Thursday • 1/19/2023 •
Week of 2 Epiphany 

This morning’s Scriptures are: Psalm 37; Isaiah 45:5–17; Ephesians 5:15–33; Mark 4:21–34 

This morning’s Canticles are: following the OT reading, Canticle 8 (“The Song of Moses,” Exodus 15, BCP, p. 85); following the Epistle reading, Canticle 19 (“The Song of the Redeemed,” Revelation 15:3–4, BCP, p. 94) 

  

Welcome to Daily Office Devotions, where every Monday through Friday we consider some aspect of that day’s Scripture readings, as given in the Book of Common Prayer. I’m Reggie Kidd, and I’m grateful to be with you. This is Thursday of the second week of Epiphany, the “manifestation” of God’s glory in Jesus Christ.  

“… truly you are a God who hides himself…” — Isaiah 45:15a.  

Isaiah is explaining the nearly unexplainable. Yahweh calls by name a Persian pagan, Cyrus, to be savior and redeemer of his people: “I have roused Cyrus in righteousness, and I will make all his paths straight; he shall build my city and set my exiles free, not for price or reward, says the Lord of hosts” (Isaiah 45:13). Yahweh—besides whom there is no god—forms light and creates darkness, makes weal and creates woe: “I the Lord do all these things” (Isaiah 45:7). On behalf of Yahweh, Isaiah says that the pottery (we) need not demand explanation from or offer advice to the potter (God).  

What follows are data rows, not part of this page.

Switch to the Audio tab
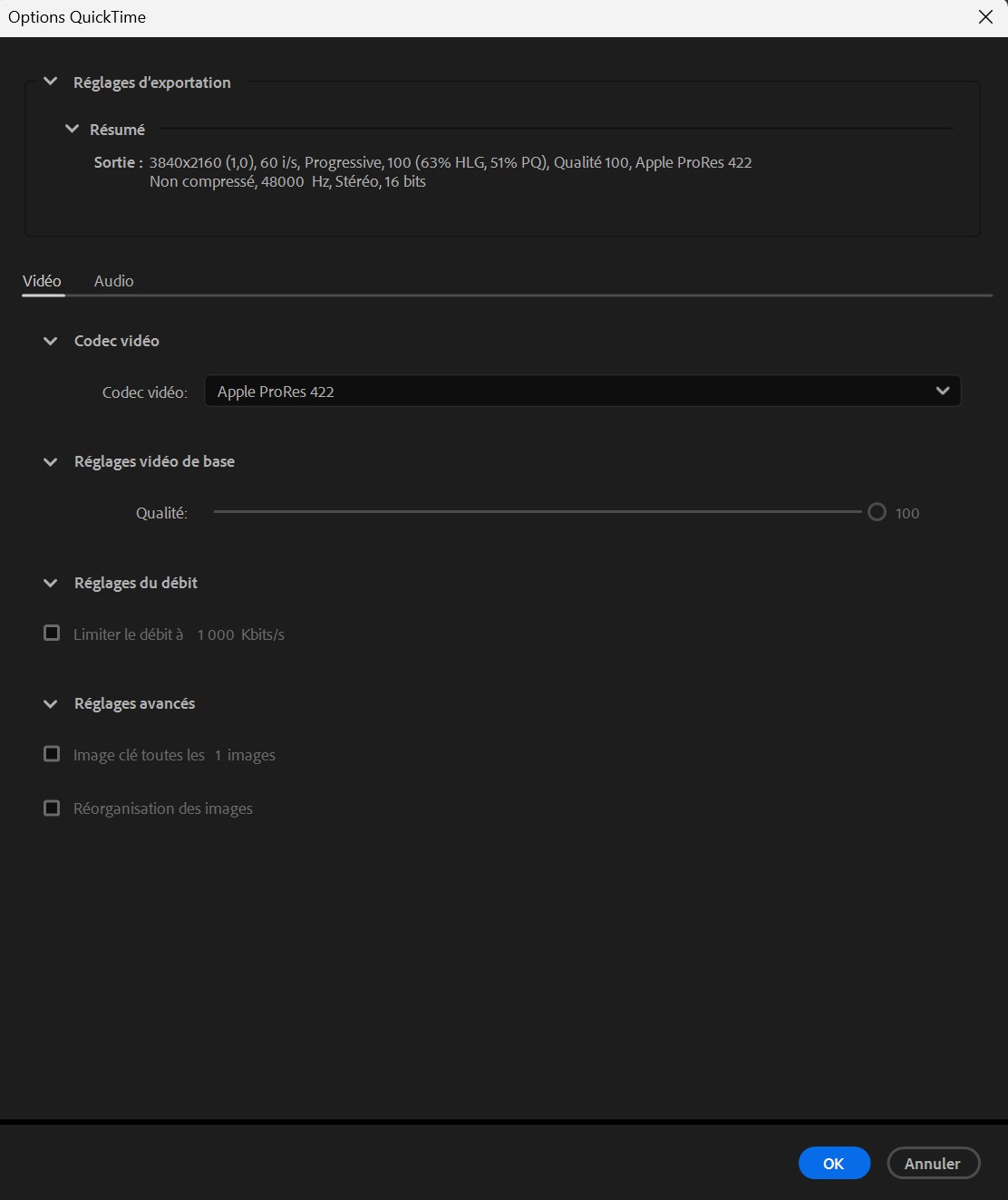 pyautogui.click(x=113, y=281)
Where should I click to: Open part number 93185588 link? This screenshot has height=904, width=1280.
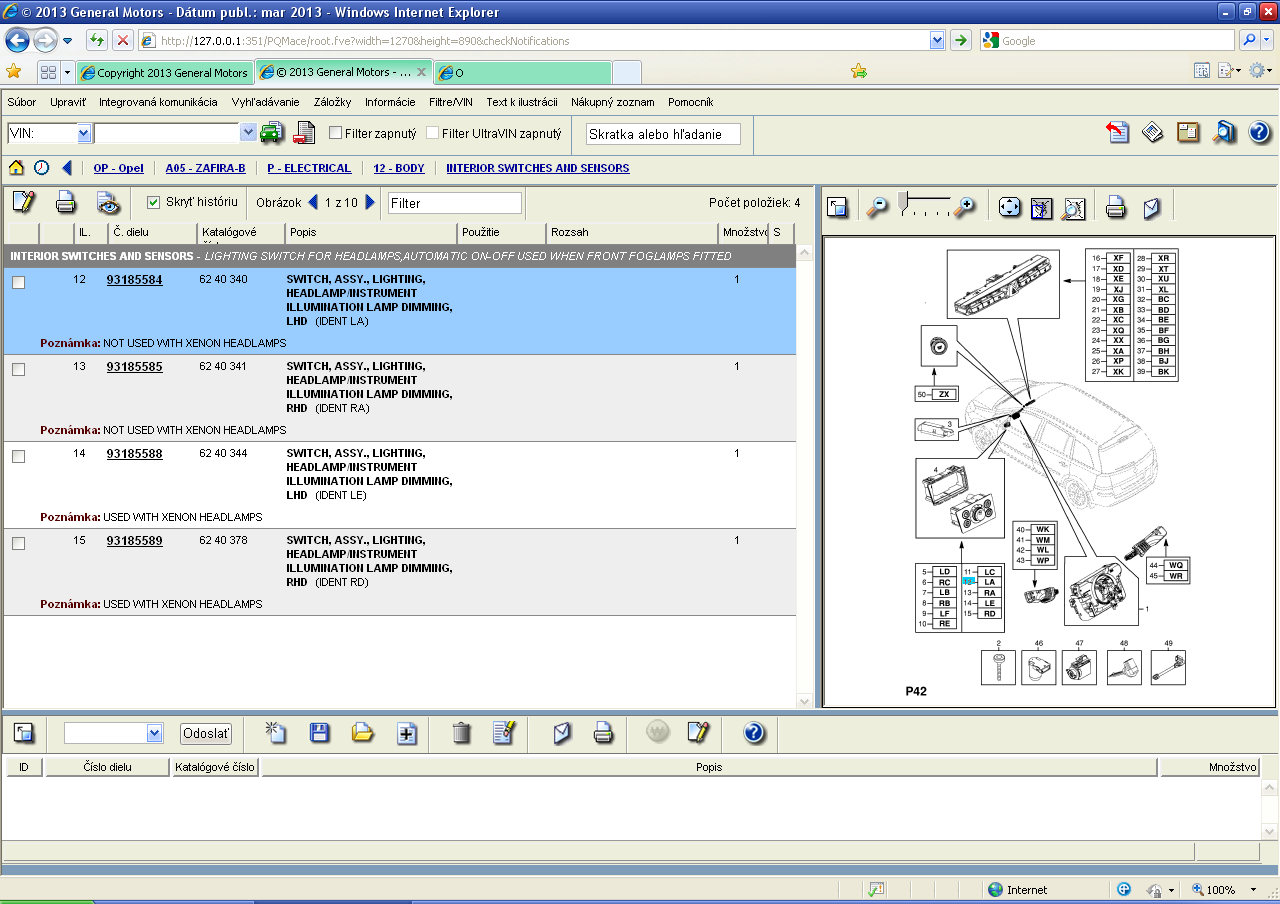click(x=134, y=453)
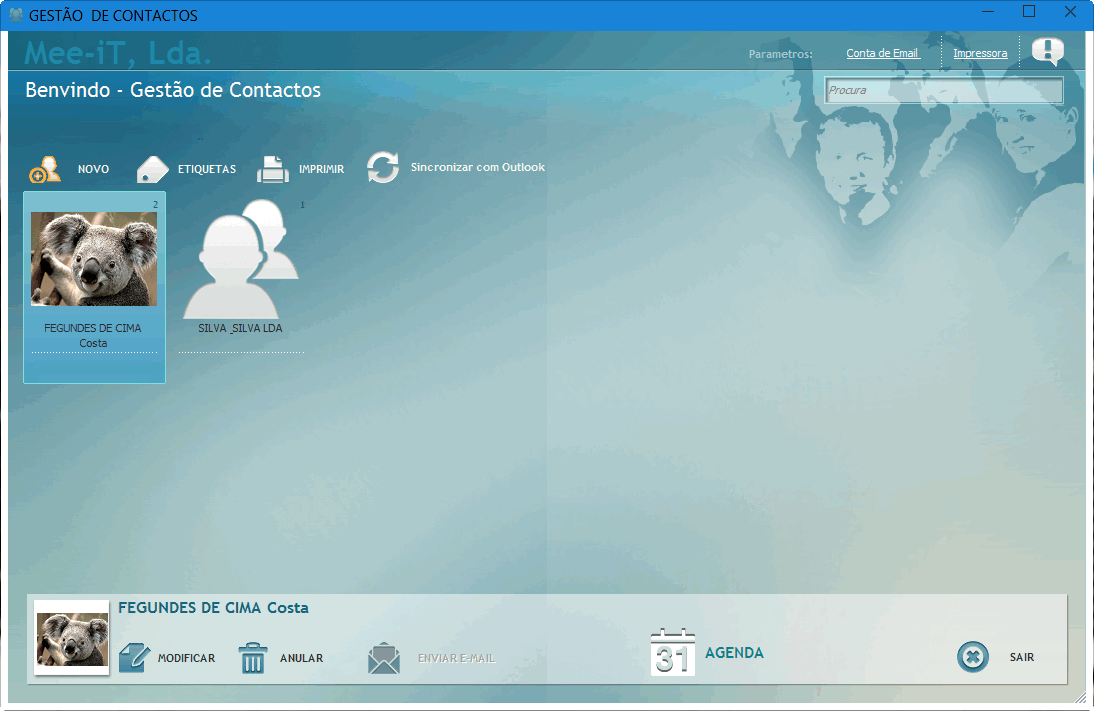This screenshot has height=711, width=1094.
Task: Click the ANULAR trash can icon
Action: pos(253,658)
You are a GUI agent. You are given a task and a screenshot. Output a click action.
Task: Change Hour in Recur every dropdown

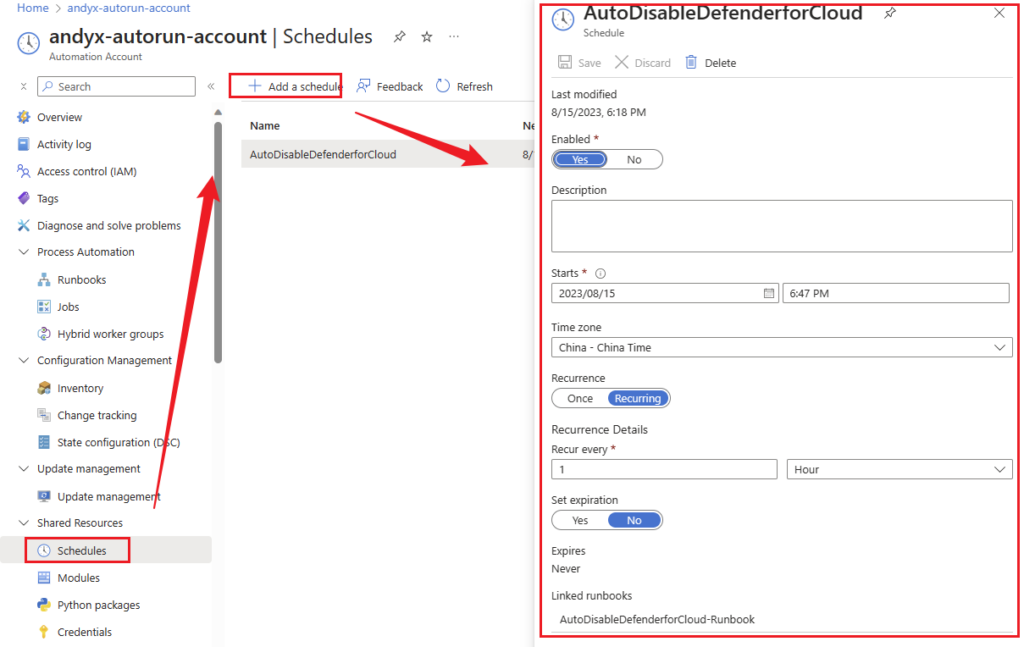tap(897, 469)
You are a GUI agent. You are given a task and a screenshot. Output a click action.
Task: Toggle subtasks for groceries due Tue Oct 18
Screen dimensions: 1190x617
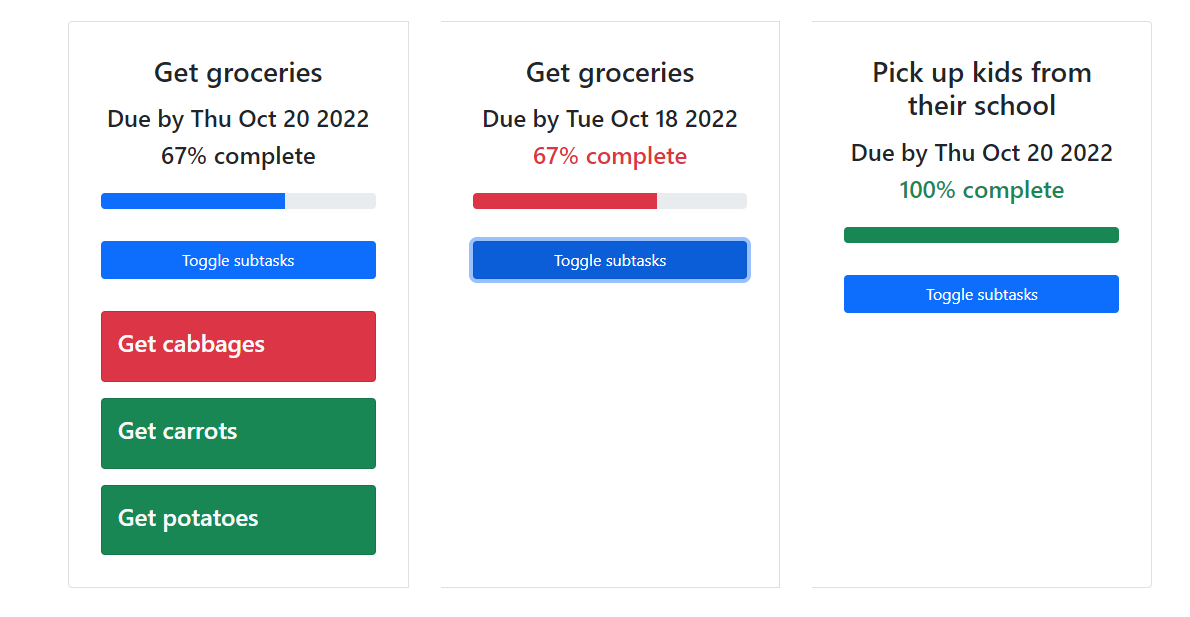[610, 260]
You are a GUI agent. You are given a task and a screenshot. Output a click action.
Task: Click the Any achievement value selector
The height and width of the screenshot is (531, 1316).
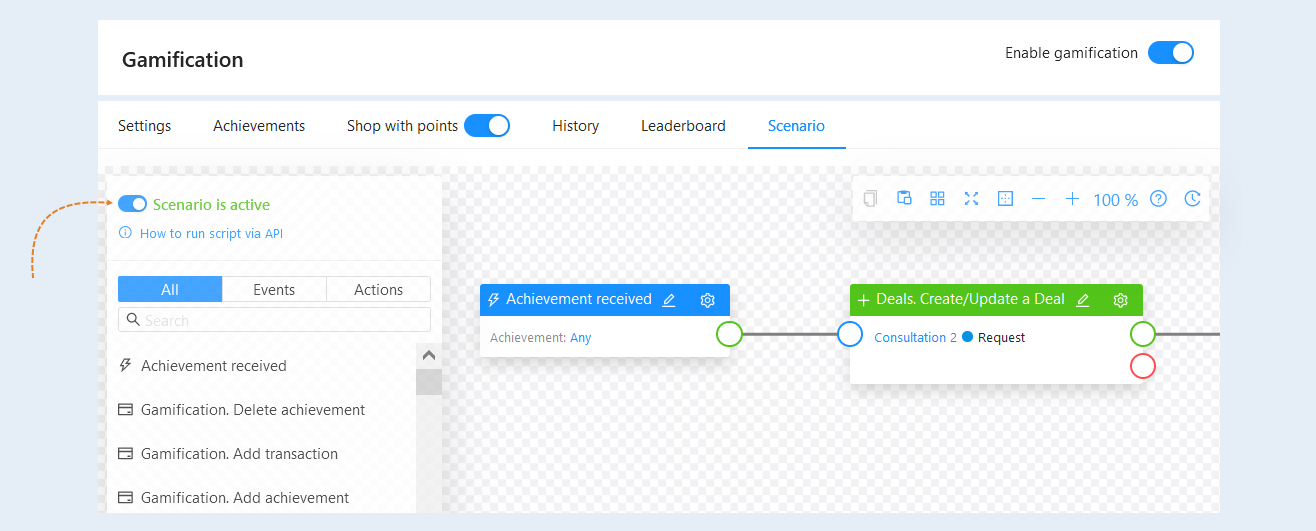tap(581, 338)

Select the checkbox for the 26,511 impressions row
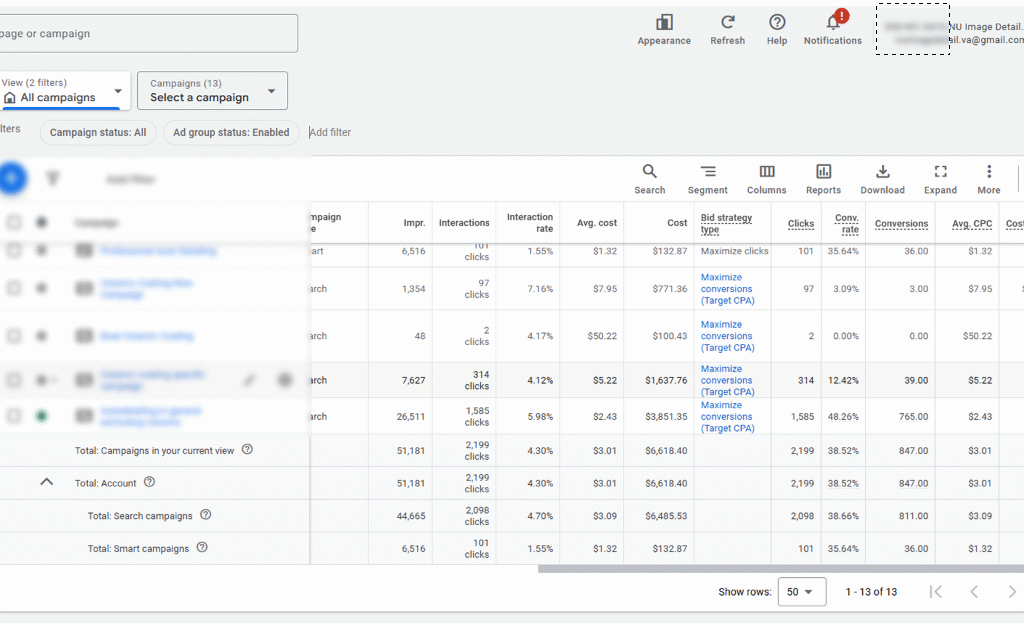(x=14, y=416)
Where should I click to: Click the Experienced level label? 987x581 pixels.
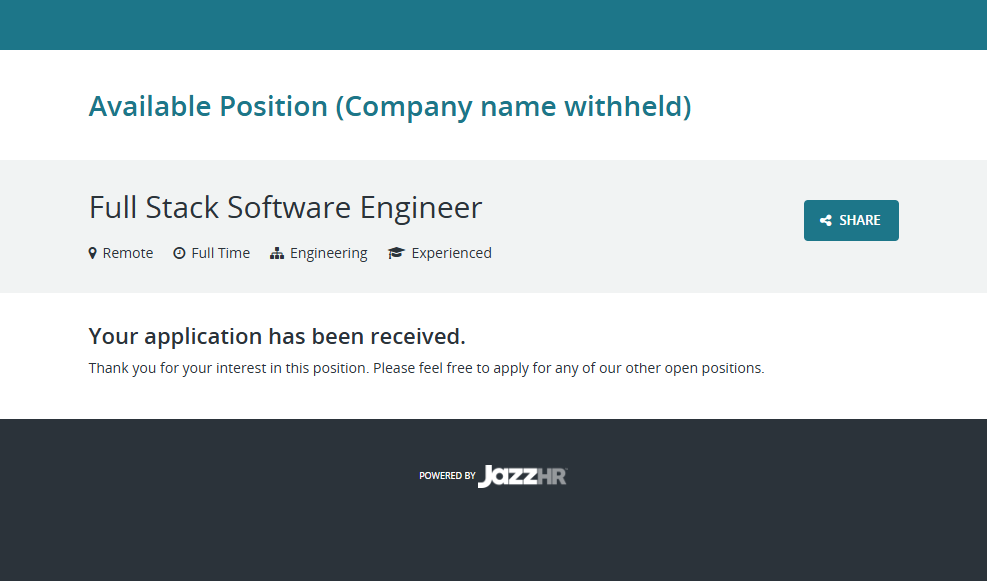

Rightly did hymnist William Cowper write, “God moves in a mysterious way his wonders to perform.” There is a deep hiddenness, a profound inscrutability, to Yahweh, master and maker of heaven and earth, Lord of history and of our lives. Then again…  

“This is a great mystery…” — Ephesians 5:32a.  

The entire drift of Scripture has been toward a bringing together of God’s life and ours, of his uniting his heart with ours. We have traced the theme of this Divine Romance through Hosea, Ezekiel, the Song of Songs, and the Book of Revelation. And today’s passage in Ephesians presents a crowning moment in that story.  

The God “who hides himself” has revealed his face in the person of his Son Jesus. Jesus has done intentionally what Cyrus did unknowingly: Jesus was raised in perfect righteousness; walked the straightest path, that of obedience to his Father. He began to build the City of God in his acts of healing and in his teachings. He set sin’s exiles free by his death, and that at no cost to them. Moreover, he has rounded out Israel’s story of the disgraced prostitute who was to be beautified and made “one flesh” with her Divine Lover, in an eternal embrace of love: “Christ loved the church and gave himself up for her, in order to make her holy by cleansing her with the washing of water by the word, so as to present the church to himself in splendor, without a spot or wrinkle or anything of the kind—yes, so that she may be holy and without blemish” (Ephesians 5:25b–27).   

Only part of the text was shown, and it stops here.